— Task prompt —
For the listing below, work out the number of lines that hold "computer" and return that number alone.

— Supplied data —
------------------------------------

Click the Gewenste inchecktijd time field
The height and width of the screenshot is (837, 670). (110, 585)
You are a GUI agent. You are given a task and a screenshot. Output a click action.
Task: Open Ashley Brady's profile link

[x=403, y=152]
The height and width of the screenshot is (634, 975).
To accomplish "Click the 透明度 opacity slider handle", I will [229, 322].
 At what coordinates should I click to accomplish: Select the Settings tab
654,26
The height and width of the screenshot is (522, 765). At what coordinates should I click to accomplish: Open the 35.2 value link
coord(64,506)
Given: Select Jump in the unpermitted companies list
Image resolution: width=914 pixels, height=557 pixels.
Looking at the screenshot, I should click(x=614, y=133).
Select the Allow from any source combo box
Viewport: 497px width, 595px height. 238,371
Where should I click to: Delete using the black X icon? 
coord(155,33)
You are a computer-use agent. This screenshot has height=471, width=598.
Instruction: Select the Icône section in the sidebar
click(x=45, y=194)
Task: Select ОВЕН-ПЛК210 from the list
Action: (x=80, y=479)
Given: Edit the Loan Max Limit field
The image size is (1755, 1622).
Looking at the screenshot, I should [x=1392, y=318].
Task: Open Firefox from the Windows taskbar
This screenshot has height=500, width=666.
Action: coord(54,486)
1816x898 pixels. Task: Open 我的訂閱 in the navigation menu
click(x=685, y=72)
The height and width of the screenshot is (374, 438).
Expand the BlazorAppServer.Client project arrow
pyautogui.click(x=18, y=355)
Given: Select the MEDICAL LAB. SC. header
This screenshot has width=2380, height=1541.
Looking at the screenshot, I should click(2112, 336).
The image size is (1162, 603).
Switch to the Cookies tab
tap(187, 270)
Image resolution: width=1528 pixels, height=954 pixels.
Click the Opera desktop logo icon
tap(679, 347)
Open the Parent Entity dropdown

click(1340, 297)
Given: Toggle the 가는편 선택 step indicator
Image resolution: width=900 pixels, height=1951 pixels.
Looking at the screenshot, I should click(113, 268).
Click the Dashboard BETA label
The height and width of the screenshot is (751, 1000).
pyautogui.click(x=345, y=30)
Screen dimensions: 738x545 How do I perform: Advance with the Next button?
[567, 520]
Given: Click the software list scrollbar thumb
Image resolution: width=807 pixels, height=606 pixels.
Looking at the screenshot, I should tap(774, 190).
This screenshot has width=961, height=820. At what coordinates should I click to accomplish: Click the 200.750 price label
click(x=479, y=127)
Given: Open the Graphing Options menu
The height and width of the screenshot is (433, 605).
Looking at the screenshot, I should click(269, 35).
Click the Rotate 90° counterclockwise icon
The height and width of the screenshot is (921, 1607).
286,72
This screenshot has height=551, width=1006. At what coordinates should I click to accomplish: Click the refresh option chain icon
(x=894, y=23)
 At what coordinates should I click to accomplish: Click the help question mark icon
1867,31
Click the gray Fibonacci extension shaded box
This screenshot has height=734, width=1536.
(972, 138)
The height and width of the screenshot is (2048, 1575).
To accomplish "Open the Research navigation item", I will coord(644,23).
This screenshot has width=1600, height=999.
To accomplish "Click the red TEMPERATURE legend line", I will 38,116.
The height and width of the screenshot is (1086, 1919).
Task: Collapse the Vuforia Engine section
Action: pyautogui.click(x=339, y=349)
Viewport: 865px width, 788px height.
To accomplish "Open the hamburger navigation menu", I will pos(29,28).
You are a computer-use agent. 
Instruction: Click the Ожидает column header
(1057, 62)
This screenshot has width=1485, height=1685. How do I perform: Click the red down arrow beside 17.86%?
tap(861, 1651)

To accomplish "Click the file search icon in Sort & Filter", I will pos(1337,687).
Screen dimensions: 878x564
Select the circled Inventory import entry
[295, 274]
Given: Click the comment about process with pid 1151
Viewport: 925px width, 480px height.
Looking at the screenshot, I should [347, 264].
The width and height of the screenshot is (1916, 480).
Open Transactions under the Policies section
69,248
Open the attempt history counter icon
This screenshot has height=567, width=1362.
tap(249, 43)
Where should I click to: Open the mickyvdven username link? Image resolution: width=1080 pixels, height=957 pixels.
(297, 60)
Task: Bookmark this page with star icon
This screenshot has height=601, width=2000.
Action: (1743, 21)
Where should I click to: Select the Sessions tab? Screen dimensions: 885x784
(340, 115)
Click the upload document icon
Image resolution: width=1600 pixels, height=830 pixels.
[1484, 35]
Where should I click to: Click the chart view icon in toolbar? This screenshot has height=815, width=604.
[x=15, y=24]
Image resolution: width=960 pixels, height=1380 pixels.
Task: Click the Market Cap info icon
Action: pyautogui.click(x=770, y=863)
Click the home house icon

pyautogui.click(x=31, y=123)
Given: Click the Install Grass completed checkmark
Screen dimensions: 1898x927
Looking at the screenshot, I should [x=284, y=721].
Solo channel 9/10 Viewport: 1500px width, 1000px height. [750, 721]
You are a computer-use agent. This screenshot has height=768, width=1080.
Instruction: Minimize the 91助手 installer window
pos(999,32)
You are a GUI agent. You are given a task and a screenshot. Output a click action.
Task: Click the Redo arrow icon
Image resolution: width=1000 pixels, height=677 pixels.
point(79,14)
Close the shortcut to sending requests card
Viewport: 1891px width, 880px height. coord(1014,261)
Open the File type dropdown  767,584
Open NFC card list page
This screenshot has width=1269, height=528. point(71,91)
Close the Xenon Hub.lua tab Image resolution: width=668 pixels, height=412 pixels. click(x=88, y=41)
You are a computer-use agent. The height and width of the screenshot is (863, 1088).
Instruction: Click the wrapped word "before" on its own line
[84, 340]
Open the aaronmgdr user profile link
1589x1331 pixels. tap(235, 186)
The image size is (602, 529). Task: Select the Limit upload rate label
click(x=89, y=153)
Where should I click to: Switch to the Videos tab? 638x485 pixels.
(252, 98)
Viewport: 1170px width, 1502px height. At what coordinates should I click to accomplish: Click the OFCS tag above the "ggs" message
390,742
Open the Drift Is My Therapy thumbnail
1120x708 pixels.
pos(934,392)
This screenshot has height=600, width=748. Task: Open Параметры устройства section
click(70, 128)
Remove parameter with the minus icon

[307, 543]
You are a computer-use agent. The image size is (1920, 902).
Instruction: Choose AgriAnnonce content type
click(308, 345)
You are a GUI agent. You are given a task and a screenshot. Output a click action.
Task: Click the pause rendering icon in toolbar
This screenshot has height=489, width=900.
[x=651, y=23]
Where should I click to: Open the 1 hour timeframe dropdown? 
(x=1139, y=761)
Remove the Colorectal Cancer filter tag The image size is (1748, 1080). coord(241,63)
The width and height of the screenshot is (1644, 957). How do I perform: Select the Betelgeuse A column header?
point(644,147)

------------------------------------

— Finished task —
5